The pandemic dissemination of the SARS-CoV-2 led, on the one hand, to a worldwide effort to develop mechanistic-based therapeutics and vaccines, and on the other hand, the searching for determining the spreaders and the mechanisms of transmission. Melatonin, a multitask molecule, orchestrates defense responses by allowing the proper mounting, duration, and magnitude of innate immune responses.
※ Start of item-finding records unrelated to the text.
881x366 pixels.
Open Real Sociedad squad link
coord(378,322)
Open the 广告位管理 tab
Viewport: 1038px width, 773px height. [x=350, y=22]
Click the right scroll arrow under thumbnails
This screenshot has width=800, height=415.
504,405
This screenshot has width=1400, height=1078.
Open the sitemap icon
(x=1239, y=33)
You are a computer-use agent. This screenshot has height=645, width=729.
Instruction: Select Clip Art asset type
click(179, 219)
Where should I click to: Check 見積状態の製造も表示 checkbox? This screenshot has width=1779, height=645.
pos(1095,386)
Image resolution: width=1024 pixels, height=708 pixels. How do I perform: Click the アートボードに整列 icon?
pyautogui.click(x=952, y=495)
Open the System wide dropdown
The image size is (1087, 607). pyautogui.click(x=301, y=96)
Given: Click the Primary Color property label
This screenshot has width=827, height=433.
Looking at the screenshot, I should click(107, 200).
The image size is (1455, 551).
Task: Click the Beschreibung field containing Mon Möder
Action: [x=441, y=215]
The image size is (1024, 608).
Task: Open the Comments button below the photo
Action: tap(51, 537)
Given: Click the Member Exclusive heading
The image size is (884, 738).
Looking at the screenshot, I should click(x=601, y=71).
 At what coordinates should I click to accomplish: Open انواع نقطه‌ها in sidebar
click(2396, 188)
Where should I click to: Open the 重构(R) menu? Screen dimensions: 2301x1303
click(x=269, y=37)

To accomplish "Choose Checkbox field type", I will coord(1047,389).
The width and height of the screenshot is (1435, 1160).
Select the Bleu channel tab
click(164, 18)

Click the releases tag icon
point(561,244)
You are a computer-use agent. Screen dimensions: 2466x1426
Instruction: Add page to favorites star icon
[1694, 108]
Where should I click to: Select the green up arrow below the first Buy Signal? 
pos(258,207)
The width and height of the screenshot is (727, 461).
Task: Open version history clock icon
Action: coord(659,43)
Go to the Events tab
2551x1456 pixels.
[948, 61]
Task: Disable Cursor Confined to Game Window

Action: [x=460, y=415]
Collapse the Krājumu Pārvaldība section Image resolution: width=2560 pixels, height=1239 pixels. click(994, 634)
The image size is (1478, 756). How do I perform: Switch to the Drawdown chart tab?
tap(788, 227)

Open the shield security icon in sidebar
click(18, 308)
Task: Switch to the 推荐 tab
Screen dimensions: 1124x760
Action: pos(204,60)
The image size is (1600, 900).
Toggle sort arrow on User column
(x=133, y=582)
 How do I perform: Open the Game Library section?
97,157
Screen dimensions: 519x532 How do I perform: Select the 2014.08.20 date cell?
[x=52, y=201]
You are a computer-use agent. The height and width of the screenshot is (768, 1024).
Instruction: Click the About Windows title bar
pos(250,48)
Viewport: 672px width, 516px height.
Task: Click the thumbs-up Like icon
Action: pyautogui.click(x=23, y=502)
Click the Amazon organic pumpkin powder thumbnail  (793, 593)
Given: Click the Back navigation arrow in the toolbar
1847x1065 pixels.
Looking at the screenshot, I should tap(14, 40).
Melatonin is synthesized on demand by immune-competent cells and constitutively by resident macrophages such as alveolar macrophages. Here we investigated whether the expression of genes relevant to virus invasion and infection varies according to a genic index (MEL-Index) that estimates the capacity of the lung to synthesize melatonin. A COVID-19-Signature composed of 455 genes of 288 human lungs (GTEX, UCSD) was correlated with MEL-Index by Pearson correlation test, gene-set enrichment analysis, and networking tool that integrates the connectivity between the most expressed genes, allowing us to compare the same set of genes under different states. The three independent procedures point to a negative relationship between MEL-Index and SARS-CoV-2 infection. The entry in epithelial AT2 cells should be hampered by a positive correlation TMRPSS2 and a negative correlation with the coding gene for furin, suggesting dysfunctional processing in virus spike. Moreover, MEL-Index also negatively correlates with the genes that codify the proteins of multi-molecular receptor complex CD147, the gateway in macrophages, and other immune cells.
In summary, the perspective that lung and respiratory tract melatonin could be a natural protective factor opens new epidemiological and pharmacological perspectives, as high MEL-Index scores could be predictive of asymptomatic carriers, and nasal administrated melatonin could prevent evolution of presymptomatic carriers.